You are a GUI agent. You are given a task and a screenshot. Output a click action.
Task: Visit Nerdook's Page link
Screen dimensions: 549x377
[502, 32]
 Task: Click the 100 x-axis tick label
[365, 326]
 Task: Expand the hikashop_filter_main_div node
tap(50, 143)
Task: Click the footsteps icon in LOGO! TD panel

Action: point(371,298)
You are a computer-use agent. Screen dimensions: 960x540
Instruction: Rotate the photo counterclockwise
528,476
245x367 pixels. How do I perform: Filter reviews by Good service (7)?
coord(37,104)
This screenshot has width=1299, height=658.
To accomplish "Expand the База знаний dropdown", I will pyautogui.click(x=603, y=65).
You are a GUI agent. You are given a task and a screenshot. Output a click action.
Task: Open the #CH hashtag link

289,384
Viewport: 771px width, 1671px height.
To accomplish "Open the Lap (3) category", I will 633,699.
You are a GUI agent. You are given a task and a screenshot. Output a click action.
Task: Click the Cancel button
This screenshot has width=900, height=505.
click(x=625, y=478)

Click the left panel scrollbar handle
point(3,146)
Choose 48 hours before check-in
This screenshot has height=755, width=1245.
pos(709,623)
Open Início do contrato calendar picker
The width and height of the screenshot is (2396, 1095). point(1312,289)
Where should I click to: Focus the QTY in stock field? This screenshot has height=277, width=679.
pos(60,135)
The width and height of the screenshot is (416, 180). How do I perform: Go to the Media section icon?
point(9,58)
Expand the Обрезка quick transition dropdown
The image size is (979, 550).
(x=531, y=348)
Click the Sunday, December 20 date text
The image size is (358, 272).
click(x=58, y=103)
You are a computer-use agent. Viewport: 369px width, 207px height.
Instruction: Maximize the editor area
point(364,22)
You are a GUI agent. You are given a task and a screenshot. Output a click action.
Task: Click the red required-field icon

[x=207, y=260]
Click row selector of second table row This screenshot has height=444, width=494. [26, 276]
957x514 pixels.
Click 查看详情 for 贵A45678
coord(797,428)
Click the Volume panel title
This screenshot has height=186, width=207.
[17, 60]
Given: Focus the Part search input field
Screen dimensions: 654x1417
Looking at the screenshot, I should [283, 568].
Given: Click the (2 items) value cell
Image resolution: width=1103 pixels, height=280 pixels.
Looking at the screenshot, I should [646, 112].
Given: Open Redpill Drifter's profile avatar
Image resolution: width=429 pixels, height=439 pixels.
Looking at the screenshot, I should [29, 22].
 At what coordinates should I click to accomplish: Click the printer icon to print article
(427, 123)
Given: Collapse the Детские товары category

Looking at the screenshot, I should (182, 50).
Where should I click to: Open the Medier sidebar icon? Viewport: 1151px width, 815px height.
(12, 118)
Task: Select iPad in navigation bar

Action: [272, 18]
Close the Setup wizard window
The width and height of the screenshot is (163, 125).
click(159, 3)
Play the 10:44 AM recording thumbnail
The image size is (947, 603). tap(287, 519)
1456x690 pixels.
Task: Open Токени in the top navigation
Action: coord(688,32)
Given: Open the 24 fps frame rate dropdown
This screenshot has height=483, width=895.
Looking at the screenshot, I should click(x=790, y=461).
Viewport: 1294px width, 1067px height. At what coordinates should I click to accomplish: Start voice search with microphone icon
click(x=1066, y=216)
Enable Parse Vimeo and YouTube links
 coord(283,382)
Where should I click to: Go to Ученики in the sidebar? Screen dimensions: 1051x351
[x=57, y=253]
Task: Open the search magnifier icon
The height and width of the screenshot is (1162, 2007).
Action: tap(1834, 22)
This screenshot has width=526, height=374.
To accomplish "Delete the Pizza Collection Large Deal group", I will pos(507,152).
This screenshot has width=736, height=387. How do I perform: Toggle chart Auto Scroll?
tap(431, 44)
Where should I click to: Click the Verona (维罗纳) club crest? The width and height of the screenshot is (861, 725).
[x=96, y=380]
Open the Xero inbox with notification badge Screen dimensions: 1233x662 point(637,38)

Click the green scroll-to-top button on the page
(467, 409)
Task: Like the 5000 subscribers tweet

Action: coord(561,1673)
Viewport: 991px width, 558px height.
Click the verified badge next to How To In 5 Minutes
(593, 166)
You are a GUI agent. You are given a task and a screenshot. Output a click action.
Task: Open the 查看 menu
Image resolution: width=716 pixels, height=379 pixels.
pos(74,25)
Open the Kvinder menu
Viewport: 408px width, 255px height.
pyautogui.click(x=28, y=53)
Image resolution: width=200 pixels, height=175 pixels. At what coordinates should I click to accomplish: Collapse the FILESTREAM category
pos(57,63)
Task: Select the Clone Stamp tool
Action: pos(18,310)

══════

### Task statement
Copy the items above verbatim, starting at the line that contains "Given: Focus the Part search input field" and ending after the line that contains "Looking at the screenshot, I should [646, 112].".

### Result
Given: Focus the Part search input field
Screen dimensions: 654x1417
Looking at the screenshot, I should [283, 568].
Given: Click the (2 items) value cell
Image resolution: width=1103 pixels, height=280 pixels.
Looking at the screenshot, I should [646, 112].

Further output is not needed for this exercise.